Dataset records
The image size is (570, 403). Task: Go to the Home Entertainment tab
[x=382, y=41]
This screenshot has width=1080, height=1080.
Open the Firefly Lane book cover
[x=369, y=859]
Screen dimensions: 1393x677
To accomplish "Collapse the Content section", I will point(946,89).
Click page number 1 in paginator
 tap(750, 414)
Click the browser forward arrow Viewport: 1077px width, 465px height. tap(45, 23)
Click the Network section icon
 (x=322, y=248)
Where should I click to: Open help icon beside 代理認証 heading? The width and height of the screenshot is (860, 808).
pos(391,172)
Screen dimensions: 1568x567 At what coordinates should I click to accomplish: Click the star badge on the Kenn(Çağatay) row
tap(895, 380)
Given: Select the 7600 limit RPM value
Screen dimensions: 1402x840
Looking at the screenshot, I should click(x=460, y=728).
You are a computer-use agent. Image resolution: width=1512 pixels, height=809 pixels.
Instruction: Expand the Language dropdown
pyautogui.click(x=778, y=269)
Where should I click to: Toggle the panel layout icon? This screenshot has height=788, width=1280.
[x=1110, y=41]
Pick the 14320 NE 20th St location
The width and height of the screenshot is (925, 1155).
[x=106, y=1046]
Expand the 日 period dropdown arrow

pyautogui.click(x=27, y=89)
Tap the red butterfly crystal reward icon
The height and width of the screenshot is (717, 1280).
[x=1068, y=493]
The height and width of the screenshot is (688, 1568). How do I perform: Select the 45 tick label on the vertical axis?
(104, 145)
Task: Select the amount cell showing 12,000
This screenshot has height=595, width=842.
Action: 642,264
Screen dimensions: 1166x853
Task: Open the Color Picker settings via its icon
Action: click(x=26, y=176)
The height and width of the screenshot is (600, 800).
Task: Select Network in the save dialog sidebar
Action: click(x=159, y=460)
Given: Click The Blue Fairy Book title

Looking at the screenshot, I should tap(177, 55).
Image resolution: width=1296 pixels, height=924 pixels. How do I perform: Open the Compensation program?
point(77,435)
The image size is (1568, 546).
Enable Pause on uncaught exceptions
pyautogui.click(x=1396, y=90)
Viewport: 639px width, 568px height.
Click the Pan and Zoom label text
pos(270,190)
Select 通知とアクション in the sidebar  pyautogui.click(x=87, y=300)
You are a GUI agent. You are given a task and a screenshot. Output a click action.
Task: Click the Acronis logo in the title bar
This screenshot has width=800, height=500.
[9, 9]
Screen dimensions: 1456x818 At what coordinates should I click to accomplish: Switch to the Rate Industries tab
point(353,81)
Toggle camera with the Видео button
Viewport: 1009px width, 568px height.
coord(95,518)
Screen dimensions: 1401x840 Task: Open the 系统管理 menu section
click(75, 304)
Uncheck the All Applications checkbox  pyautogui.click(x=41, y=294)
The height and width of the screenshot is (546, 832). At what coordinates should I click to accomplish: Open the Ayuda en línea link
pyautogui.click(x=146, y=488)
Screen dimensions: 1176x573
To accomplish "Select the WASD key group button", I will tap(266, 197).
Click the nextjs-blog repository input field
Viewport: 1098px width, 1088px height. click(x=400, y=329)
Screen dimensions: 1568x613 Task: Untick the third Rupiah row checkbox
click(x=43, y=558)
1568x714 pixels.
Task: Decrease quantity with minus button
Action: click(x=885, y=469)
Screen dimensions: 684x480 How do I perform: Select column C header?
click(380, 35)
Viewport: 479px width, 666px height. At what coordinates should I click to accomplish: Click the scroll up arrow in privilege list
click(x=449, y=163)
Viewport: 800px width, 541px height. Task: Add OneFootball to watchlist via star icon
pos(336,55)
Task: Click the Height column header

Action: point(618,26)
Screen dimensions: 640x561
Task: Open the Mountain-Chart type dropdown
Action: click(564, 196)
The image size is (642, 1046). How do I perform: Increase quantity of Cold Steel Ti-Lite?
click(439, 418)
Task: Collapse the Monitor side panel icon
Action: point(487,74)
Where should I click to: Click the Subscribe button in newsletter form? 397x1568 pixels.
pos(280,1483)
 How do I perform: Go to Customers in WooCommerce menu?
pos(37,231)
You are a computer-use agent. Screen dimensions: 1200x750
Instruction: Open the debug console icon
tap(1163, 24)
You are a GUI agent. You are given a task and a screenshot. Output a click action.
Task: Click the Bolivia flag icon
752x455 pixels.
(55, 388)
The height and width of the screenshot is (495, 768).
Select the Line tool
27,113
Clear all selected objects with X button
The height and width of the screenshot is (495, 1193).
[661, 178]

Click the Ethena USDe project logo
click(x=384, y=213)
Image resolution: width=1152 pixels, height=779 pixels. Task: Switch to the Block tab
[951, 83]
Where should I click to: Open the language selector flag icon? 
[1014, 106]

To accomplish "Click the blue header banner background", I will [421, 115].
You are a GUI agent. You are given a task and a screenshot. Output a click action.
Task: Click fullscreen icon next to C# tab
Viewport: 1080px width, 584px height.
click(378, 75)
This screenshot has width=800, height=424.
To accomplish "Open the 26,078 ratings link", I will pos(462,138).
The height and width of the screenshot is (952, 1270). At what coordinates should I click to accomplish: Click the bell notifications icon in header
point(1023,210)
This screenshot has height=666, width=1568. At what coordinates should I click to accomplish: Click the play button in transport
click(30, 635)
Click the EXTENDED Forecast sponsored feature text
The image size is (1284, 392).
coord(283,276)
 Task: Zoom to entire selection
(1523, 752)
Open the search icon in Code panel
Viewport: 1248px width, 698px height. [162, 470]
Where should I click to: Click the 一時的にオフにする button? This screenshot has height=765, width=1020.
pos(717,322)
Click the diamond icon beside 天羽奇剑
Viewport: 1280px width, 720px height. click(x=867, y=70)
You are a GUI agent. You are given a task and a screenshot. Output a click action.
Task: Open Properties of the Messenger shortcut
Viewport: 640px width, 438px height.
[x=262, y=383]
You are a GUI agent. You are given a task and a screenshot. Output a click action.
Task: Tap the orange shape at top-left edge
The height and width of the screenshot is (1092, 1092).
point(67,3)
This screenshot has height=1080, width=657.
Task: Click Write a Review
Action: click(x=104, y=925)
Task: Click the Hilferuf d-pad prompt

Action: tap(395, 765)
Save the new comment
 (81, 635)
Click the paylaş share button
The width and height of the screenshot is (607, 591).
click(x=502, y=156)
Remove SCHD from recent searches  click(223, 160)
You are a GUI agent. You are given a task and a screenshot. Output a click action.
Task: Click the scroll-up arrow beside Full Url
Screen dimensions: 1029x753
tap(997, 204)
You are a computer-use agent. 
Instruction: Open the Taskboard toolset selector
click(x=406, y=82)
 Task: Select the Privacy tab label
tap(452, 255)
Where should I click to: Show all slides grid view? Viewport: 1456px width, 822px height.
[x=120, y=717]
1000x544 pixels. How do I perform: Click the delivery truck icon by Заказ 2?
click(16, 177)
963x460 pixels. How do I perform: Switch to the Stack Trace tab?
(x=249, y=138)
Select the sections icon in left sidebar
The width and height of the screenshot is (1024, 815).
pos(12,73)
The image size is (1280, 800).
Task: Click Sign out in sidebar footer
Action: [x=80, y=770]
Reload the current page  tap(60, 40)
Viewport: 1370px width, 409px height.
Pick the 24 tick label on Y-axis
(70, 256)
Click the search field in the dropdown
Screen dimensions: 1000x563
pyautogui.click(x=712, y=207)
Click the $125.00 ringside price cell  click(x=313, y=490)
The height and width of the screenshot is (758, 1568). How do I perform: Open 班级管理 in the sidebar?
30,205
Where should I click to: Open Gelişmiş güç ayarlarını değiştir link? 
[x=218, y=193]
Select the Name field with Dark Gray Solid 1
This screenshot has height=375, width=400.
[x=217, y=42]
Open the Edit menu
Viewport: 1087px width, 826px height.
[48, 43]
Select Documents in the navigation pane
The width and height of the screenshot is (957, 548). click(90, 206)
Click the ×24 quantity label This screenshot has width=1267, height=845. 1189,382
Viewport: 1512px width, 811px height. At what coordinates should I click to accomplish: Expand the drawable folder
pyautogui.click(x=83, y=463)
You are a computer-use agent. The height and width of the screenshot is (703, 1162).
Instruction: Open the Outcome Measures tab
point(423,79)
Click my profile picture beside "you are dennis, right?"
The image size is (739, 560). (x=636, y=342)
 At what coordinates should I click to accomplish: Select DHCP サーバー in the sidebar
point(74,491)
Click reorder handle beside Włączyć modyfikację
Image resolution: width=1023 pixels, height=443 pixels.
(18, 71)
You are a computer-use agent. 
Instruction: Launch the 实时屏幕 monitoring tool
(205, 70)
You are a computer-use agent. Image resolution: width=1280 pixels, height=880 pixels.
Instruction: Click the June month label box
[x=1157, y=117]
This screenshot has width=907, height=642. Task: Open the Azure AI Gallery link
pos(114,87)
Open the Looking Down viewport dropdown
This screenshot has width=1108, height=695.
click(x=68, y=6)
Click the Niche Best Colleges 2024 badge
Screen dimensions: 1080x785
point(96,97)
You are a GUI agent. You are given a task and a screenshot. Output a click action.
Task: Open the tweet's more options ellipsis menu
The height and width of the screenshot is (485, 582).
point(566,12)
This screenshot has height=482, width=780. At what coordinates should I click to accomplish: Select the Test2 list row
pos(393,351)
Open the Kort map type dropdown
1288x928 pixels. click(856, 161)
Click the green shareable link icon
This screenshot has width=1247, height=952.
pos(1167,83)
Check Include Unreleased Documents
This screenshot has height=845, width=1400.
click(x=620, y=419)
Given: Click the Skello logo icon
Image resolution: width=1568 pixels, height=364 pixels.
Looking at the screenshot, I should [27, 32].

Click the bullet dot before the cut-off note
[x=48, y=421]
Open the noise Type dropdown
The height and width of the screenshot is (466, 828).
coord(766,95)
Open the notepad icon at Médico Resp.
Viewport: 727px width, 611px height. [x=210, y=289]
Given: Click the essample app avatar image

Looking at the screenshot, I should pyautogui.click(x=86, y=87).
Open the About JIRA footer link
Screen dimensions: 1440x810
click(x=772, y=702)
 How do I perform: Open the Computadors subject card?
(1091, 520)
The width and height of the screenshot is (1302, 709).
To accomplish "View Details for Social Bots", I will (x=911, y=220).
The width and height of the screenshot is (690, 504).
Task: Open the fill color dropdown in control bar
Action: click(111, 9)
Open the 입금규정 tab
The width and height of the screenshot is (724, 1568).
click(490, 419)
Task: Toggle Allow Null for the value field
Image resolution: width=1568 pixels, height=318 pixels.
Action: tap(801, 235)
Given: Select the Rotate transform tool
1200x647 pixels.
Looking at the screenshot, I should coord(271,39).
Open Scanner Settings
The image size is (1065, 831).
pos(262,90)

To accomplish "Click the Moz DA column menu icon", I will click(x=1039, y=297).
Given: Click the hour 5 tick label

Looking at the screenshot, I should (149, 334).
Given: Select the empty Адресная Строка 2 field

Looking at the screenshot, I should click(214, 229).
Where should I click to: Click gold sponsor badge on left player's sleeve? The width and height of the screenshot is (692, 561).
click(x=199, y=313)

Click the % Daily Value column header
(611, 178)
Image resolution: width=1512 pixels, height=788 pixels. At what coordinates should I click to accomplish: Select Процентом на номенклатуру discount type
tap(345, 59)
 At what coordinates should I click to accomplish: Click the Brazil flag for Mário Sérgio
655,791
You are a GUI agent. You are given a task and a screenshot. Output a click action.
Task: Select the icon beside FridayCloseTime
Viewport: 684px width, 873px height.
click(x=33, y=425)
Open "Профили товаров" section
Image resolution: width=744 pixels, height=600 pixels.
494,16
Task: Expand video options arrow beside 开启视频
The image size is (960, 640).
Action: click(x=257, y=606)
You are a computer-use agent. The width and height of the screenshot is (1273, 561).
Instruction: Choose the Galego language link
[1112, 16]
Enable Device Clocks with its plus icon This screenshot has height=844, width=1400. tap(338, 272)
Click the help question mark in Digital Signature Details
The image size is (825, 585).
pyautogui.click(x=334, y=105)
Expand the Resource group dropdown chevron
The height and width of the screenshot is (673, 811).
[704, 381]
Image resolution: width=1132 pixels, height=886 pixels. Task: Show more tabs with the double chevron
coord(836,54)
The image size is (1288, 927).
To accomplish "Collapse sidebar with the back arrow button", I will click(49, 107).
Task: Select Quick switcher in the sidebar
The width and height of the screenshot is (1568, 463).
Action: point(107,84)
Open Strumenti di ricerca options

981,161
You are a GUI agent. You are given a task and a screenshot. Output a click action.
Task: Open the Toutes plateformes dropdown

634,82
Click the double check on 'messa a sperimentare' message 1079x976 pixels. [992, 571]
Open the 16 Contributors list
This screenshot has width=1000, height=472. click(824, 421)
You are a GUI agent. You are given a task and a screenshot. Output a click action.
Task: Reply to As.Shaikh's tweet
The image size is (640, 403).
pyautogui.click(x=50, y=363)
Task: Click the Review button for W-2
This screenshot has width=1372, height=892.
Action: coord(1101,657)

## What you need to do
Copy each line above where "tweet" appears.

## Solution for this exercise
Task: Open the tweet's more options ellipsis menu
Task: Reply to As.Shaikh's tweet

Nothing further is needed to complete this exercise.